Napoli, mercato da 7: lungimiranza e cash anche se manca la ciliegina sulla torta

Napoli, mercato da 7: lungimiranza e cash anche se manca la ciliegina sulla torta

I risultati parlano più di ogni considerazione. Strinic è arrivato dall’Ucraina e si è subito imposto come titolare fisso di una squadra che già funzionava abbastanza bene. Gabbiadini è un talento assoluto e chissà cosa ne pensa Mihajlovic della sua cessione. E a gennaio il Napoli è andato più forte di tutte le altre squadre di serie A.

Manca la ciliegina sulla torta, mancano il difensore ed il centrocampista anche se sul mercato ci sarebbero Diego Lugano e Diarra a costo 0, manca lo sprint in più ma il mercato del Napoli è probabilmente il migliore di tutta la Serie A: De Laurentiis è l’unico che ha speso soldi, è l’unico che si è mosso in anticipo per poi aspettare l’occasione giusta, che non è arrivata.

Si poteva fare di più in uscita anche. Britos, Henrique, Inler, non sono più o non possono essere parte di un progetto vincente ma rivoluzionare una squadra non è comunque una mossa saggia a gennaio quindi la scelta della dirigenza partenopea può essere comunque condivisibile.

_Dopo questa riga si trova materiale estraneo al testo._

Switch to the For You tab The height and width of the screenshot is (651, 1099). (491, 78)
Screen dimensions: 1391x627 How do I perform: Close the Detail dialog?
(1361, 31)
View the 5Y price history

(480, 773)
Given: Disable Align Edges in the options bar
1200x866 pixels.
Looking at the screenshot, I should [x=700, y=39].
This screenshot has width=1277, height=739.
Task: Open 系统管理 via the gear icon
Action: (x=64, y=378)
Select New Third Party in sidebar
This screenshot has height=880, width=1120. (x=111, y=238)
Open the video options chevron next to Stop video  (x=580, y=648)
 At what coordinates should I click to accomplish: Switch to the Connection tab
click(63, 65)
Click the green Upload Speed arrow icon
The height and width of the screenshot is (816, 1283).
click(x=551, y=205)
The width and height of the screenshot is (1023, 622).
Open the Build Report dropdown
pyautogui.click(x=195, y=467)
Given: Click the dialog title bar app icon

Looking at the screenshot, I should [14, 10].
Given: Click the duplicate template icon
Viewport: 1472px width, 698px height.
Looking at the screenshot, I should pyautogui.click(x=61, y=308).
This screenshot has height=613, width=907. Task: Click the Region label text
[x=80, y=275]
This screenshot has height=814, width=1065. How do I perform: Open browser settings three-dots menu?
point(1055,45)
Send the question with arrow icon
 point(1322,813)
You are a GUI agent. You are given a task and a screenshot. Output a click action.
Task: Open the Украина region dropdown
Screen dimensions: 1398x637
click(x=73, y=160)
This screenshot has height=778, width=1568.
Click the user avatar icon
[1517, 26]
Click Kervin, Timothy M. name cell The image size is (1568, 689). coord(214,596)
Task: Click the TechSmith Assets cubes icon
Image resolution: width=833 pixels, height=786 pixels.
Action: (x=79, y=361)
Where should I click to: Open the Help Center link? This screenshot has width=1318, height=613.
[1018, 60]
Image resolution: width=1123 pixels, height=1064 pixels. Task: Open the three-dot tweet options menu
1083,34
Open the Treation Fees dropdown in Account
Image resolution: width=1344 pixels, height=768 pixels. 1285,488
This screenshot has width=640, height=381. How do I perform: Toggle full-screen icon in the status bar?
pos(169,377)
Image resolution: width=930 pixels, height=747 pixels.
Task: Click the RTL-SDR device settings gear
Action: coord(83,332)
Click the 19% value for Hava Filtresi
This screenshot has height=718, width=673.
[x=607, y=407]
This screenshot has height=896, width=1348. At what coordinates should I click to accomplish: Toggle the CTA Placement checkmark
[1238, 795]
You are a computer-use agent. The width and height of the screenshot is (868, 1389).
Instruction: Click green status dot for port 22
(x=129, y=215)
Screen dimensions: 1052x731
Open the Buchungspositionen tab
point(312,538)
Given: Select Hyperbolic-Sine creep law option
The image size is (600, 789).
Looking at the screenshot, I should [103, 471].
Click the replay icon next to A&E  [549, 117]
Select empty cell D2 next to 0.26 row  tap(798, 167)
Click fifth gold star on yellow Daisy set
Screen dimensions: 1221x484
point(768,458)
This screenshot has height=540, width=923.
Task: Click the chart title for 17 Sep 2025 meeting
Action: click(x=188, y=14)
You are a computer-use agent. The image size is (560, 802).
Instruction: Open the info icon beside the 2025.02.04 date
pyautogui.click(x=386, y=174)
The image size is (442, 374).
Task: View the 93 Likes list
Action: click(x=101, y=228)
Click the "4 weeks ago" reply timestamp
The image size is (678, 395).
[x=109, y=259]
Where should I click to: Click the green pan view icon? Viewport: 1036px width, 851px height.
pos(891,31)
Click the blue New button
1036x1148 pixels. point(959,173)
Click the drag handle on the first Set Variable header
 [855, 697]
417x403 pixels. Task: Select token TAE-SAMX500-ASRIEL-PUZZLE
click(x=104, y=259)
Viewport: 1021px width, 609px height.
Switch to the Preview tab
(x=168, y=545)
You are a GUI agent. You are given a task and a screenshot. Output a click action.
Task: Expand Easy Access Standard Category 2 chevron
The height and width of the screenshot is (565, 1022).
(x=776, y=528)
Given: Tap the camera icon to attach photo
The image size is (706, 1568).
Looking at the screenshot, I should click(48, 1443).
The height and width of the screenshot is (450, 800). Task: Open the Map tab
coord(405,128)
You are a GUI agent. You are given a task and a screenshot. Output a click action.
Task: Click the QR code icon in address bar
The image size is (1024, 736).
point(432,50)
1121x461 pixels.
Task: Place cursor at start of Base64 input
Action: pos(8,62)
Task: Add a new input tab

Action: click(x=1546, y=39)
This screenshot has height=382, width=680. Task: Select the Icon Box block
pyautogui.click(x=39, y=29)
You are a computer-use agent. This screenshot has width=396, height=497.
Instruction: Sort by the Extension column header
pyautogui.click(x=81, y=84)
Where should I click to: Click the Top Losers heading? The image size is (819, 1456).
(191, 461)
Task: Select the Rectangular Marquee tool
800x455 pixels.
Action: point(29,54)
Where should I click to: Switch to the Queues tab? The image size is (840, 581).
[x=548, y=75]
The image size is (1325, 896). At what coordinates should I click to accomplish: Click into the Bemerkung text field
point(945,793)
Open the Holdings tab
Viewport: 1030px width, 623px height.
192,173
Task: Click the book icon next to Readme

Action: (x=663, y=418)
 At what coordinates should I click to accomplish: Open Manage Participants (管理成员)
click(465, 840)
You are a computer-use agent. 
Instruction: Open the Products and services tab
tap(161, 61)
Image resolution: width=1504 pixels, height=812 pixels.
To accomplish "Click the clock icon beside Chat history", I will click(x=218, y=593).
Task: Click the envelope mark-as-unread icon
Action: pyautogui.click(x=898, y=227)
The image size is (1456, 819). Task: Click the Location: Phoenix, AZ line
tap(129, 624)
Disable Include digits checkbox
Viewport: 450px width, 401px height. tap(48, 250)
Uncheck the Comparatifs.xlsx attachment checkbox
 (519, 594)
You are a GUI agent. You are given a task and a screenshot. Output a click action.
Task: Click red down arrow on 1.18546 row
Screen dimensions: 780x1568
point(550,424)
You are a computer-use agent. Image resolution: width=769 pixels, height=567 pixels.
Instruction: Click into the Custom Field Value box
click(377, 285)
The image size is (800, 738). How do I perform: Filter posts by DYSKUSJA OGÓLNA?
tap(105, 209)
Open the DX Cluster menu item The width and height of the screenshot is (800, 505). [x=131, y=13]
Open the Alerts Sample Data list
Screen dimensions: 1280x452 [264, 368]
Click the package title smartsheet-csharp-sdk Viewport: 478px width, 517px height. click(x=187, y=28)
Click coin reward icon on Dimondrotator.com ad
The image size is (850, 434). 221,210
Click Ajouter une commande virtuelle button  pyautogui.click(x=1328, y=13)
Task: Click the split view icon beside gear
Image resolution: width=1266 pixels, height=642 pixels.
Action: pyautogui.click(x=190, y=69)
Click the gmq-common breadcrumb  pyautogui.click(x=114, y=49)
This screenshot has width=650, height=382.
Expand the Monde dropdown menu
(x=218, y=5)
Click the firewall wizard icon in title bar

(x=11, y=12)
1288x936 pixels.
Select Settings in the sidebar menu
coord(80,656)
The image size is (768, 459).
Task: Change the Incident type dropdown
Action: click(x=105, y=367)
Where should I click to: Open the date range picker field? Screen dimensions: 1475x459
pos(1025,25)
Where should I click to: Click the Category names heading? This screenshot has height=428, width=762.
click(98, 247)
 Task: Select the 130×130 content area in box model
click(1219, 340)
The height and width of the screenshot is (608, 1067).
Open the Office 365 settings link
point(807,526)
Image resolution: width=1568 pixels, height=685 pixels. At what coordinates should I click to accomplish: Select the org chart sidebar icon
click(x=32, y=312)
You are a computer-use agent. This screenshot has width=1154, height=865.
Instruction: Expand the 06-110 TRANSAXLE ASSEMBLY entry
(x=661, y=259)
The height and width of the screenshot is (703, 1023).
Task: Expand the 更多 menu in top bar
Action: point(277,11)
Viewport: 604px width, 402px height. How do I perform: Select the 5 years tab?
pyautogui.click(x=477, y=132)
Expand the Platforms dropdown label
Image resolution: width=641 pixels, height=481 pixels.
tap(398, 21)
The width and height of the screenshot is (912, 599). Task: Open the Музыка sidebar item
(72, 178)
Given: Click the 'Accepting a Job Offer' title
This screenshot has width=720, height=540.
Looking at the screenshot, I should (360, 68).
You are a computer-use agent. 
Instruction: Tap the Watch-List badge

Sono andati via Rosati, direzione Firenze, Radosevic tornato in Croazia, più tanti ragazzi della Primavera. Idem in entrata dove nell’ultimo giorno sono arrivati alcuni giovani partenopei a rinforzare la squadra degli allievi.

Vedendo la media della stampa nazionale, il Napoli ha avuto una media vicina al 7 come voto al mercato, voto completamente condivisibile per la celerità e la qualità degli acquisti arrivati alle falde del Vesuvio.